● Quoted text
New Search Technology Advances: The Mining of the Invisible Web
Yahoo, Google, and other major search engine companies have estimated there are between 8 and 20 billion documents on the Web. It isn’t so. The truth is that the Web is home to more than 500 billion Web based documents that have thus far been unreachable by today’s crop of search engines. There is a vast amount of data and documents stored in databases that can’t be accessed by the current versions of Web crawlers. General purpose search engines have not been designed to search for information located in every single database, data caches, or data created on the fly. As a result in order to find more obscure information, you have to know exactly where to look for it.
For its first test, Glenbrook built a search engine that extracts job listings from databases found in different Web sites including those on hundreds of corporate sites, job billboards, professional associations, as well as from HotJobs. If one were to use Google or Yahoo to do something similar, it would be necessary to visit each individual company, go to their job listings page and extract the information one company at a time. The current crop of search engines just aren’t capable of extracting information from what is commonly called the deep web or invisible web.

● Collected data
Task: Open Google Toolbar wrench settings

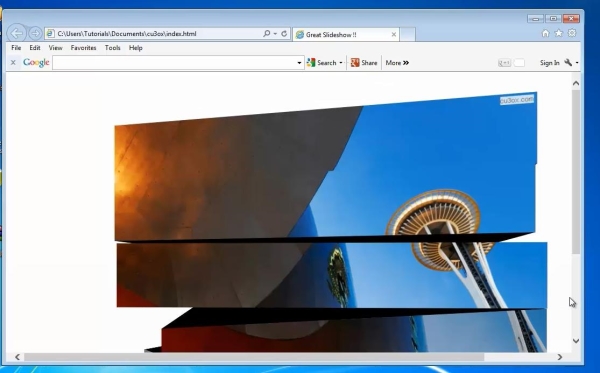Action: click(568, 62)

● Requirements
Can you print everything in the invisible web article from "For its first" down to "or invisible web."? The data here has no connection to the invisible web article.

● Task solution
For its first test, Glenbrook built a search engine that extracts job listings from databases found in different Web sites including those on hundreds of corporate sites, job billboards, professional associations, as well as from HotJobs. If one were to use Google or Yahoo to do something similar, it would be necessary to visit each individual company, go to their job listings page and extract the information one company at a time. The current crop of search engines just aren’t capable of extracting information from what is commonly called the deep web or invisible web.